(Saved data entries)

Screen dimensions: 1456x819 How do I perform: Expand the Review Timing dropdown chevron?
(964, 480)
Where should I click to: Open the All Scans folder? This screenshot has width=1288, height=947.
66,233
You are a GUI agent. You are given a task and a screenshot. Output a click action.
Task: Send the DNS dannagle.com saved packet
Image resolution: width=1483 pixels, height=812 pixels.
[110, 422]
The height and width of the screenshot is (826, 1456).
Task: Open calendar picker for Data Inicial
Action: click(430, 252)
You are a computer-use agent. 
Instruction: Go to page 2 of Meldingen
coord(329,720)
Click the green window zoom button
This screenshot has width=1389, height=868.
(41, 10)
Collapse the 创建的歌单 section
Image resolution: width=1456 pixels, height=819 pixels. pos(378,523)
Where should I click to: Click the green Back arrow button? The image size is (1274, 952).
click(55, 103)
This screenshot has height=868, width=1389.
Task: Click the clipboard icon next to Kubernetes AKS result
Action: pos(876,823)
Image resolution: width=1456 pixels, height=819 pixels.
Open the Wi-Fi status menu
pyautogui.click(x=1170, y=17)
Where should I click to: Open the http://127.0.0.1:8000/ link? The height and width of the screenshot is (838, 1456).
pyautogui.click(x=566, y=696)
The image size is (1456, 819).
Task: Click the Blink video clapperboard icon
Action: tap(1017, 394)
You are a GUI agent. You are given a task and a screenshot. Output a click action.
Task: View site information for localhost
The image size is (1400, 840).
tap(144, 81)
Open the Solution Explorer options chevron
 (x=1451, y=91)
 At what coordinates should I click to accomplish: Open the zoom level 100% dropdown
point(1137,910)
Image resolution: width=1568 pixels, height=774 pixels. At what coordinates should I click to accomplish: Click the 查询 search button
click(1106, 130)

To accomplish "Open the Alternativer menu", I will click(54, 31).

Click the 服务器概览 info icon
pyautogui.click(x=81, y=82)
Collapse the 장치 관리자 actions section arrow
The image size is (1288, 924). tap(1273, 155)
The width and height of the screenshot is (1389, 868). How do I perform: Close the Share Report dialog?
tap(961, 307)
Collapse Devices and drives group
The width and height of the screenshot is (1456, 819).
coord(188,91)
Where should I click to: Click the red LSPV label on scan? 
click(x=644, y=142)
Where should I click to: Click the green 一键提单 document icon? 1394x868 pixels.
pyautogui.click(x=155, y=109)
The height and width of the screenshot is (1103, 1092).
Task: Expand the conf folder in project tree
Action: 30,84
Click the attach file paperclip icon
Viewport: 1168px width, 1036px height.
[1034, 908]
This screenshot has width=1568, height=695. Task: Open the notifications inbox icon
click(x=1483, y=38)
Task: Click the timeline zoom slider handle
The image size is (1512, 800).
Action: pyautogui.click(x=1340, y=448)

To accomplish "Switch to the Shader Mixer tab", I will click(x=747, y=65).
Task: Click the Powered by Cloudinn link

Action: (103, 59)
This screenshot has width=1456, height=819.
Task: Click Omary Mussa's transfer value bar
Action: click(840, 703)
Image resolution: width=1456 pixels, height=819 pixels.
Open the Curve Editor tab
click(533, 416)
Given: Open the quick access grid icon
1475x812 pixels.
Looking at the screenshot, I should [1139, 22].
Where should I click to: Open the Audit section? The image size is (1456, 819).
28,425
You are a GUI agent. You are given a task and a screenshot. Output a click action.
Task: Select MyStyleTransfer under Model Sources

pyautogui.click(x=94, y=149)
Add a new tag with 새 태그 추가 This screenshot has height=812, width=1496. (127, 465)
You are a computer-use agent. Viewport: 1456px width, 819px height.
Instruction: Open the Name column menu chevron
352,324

* **INSTRUCTIONS FOR THE TASK**
Note how many lines above hold "computer" and give that figure alone.

* **ANSWER FOR THE TASK**
2